Source records
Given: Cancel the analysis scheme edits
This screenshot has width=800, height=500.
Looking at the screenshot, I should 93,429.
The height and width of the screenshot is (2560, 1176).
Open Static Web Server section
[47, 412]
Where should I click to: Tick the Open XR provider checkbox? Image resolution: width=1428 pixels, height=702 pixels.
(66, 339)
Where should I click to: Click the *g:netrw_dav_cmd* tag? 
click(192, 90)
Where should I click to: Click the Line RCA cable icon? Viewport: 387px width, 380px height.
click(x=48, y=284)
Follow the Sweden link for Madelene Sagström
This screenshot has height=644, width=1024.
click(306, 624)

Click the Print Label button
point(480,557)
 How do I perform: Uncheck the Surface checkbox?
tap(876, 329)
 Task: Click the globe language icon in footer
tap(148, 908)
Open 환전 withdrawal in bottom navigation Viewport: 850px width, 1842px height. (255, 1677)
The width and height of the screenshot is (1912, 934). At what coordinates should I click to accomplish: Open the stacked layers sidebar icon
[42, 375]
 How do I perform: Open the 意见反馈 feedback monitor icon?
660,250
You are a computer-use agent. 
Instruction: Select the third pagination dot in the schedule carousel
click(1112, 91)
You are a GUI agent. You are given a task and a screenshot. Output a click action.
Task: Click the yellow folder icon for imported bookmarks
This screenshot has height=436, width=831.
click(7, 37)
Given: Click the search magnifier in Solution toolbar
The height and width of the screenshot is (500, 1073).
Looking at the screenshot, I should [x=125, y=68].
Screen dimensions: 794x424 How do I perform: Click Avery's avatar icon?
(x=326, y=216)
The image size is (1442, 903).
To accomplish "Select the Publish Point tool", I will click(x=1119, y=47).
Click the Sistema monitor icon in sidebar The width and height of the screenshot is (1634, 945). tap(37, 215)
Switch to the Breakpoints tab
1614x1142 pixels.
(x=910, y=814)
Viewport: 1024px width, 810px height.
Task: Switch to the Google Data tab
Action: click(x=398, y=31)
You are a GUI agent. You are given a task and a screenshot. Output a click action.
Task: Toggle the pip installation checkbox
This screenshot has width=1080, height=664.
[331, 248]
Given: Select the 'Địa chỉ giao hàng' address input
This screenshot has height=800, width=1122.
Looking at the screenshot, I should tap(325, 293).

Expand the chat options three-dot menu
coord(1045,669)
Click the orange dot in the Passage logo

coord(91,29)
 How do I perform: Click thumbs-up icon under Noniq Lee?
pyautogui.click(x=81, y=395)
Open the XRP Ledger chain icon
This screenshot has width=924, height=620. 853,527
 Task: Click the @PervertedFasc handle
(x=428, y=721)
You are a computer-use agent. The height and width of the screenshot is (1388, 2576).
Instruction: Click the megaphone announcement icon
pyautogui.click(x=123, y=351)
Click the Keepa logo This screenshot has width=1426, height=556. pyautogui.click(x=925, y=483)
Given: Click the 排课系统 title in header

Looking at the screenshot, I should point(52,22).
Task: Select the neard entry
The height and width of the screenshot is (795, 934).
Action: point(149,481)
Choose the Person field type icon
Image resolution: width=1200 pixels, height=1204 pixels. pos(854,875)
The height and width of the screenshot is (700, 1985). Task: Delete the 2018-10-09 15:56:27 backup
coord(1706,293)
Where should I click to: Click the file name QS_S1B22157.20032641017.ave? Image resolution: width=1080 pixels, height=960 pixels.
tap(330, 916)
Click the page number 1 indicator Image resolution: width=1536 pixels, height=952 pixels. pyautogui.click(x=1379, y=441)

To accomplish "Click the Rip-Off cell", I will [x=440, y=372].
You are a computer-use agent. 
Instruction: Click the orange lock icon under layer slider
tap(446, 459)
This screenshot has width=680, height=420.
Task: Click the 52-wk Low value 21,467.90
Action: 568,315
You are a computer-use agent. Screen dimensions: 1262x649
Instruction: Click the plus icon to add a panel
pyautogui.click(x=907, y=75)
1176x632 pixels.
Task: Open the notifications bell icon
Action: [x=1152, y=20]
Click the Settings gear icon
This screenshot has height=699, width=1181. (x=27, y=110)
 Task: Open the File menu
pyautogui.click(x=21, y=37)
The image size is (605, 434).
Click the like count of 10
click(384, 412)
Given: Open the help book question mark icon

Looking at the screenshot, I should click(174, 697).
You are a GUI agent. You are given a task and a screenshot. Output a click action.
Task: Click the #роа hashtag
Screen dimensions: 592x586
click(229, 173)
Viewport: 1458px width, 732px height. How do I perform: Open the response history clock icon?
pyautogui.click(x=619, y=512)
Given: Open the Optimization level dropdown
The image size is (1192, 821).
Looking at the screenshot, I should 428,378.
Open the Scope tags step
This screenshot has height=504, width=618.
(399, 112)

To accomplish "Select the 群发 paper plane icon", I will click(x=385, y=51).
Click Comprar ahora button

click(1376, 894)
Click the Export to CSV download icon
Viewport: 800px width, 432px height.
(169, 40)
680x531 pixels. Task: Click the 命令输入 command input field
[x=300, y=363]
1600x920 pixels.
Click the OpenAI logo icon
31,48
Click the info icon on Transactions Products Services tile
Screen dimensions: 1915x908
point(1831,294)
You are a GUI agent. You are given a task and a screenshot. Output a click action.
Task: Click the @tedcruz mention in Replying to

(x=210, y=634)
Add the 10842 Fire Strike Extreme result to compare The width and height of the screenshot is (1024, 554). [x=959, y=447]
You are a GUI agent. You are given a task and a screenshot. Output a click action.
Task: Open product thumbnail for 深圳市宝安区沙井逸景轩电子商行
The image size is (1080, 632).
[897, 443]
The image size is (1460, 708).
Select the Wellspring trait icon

**ASSIGNMENT**
Give the data back in full, exactly as written.

**ANSWER TO THE PROBLEM**
Given: Cancel the analysis scheme edits
This screenshot has width=800, height=500.
Looking at the screenshot, I should 93,429.
The height and width of the screenshot is (2560, 1176).
Open Static Web Server section
[47, 412]
Where should I click to: Tick the Open XR provider checkbox? Image resolution: width=1428 pixels, height=702 pixels.
(66, 339)
Where should I click to: Click the *g:netrw_dav_cmd* tag? 
click(192, 90)
Where should I click to: Click the Line RCA cable icon? Viewport: 387px width, 380px height.
click(x=48, y=284)
Follow the Sweden link for Madelene Sagström
This screenshot has height=644, width=1024.
click(306, 624)

Click the Print Label button
point(480,557)
 How do I perform: Uncheck the Surface checkbox?
tap(876, 329)
 Task: Click the globe language icon in footer
tap(148, 908)
Open 환전 withdrawal in bottom navigation Viewport: 850px width, 1842px height. (255, 1677)
The width and height of the screenshot is (1912, 934). At what coordinates should I click to accomplish: Open the stacked layers sidebar icon
[42, 375]
 How do I perform: Open the 意见反馈 feedback monitor icon?
660,250
You are a computer-use agent. 
Instruction: Select the third pagination dot in the schedule carousel
click(1112, 91)
You are a GUI agent. You are given a task and a screenshot. Output a click action.
Task: Click the yellow folder icon for imported bookmarks
This screenshot has height=436, width=831.
click(7, 37)
Given: Click the search magnifier in Solution toolbar
The height and width of the screenshot is (500, 1073).
Looking at the screenshot, I should [x=125, y=68].
Screen dimensions: 794x424 How do I perform: Click Avery's avatar icon?
(x=326, y=216)
The image size is (1442, 903).
To accomplish "Select the Publish Point tool", I will click(x=1119, y=47).
Click the Sistema monitor icon in sidebar The width and height of the screenshot is (1634, 945). tap(37, 215)
Switch to the Breakpoints tab
1614x1142 pixels.
(x=910, y=814)
Viewport: 1024px width, 810px height.
Task: Switch to the Google Data tab
Action: click(x=398, y=31)
You are a GUI agent. You are given a task and a screenshot. Output a click action.
Task: Toggle the pip installation checkbox
This screenshot has width=1080, height=664.
[331, 248]
Given: Select the 'Địa chỉ giao hàng' address input
This screenshot has height=800, width=1122.
Looking at the screenshot, I should tap(325, 293).

Expand the chat options three-dot menu
coord(1045,669)
Click the orange dot in the Passage logo

coord(91,29)
 How do I perform: Click thumbs-up icon under Noniq Lee?
pyautogui.click(x=81, y=395)
Open the XRP Ledger chain icon
This screenshot has width=924, height=620. 853,527
 Task: Click the @PervertedFasc handle
(x=428, y=721)
You are a computer-use agent. The height and width of the screenshot is (1388, 2576).
Instruction: Click the megaphone announcement icon
pyautogui.click(x=123, y=351)
Click the Keepa logo This screenshot has width=1426, height=556. pyautogui.click(x=925, y=483)
Given: Click the 排课系统 title in header

Looking at the screenshot, I should point(52,22).
Task: Select the neard entry
The height and width of the screenshot is (795, 934).
Action: point(149,481)
Choose the Person field type icon
Image resolution: width=1200 pixels, height=1204 pixels. pos(854,875)
The height and width of the screenshot is (700, 1985). Task: Delete the 2018-10-09 15:56:27 backup
coord(1706,293)
Where should I click to: Click the file name QS_S1B22157.20032641017.ave? Image resolution: width=1080 pixels, height=960 pixels.
tap(330, 916)
Click the page number 1 indicator Image resolution: width=1536 pixels, height=952 pixels. pyautogui.click(x=1379, y=441)

To accomplish "Click the Rip-Off cell", I will [x=440, y=372].
You are a computer-use agent. 
Instruction: Click the orange lock icon under layer slider
tap(446, 459)
This screenshot has width=680, height=420.
Task: Click the 52-wk Low value 21,467.90
Action: 568,315
You are a computer-use agent. Screen dimensions: 1262x649
Instruction: Click the plus icon to add a panel
pyautogui.click(x=907, y=75)
1176x632 pixels.
Task: Open the notifications bell icon
Action: [x=1152, y=20]
Click the Settings gear icon
This screenshot has height=699, width=1181. (x=27, y=110)
 Task: Open the File menu
pyautogui.click(x=21, y=37)
The image size is (605, 434).
Click the like count of 10
click(384, 412)
Given: Open the help book question mark icon

Looking at the screenshot, I should click(174, 697).
You are a GUI agent. You are given a task and a screenshot. Output a click action.
Task: Click the #роа hashtag
Screen dimensions: 592x586
click(229, 173)
Viewport: 1458px width, 732px height. How do I perform: Open the response history clock icon?
pyautogui.click(x=619, y=512)
Given: Open the Optimization level dropdown
The image size is (1192, 821).
Looking at the screenshot, I should 428,378.
Open the Scope tags step
This screenshot has height=504, width=618.
(399, 112)

To accomplish "Select the 群发 paper plane icon", I will click(x=385, y=51).
Click Comprar ahora button

click(1376, 894)
Click the Export to CSV download icon
Viewport: 800px width, 432px height.
(169, 40)
680x531 pixels. Task: Click the 命令输入 command input field
[x=300, y=363]
1600x920 pixels.
Click the OpenAI logo icon
31,48
Click the info icon on Transactions Products Services tile
Screen dimensions: 1915x908
point(1831,294)
You are a GUI agent. You are given a task and a screenshot. Output a click action.
Task: Click the @tedcruz mention in Replying to

(x=210, y=634)
Add the 10842 Fire Strike Extreme result to compare The width and height of the screenshot is (1024, 554). [x=959, y=447]
You are a GUI agent. You are given a task and a screenshot. Output a click action.
Task: Open product thumbnail for 深圳市宝安区沙井逸景轩电子商行
The image size is (1080, 632).
[897, 443]
The image size is (1460, 708).
Select the Wellspring trait icon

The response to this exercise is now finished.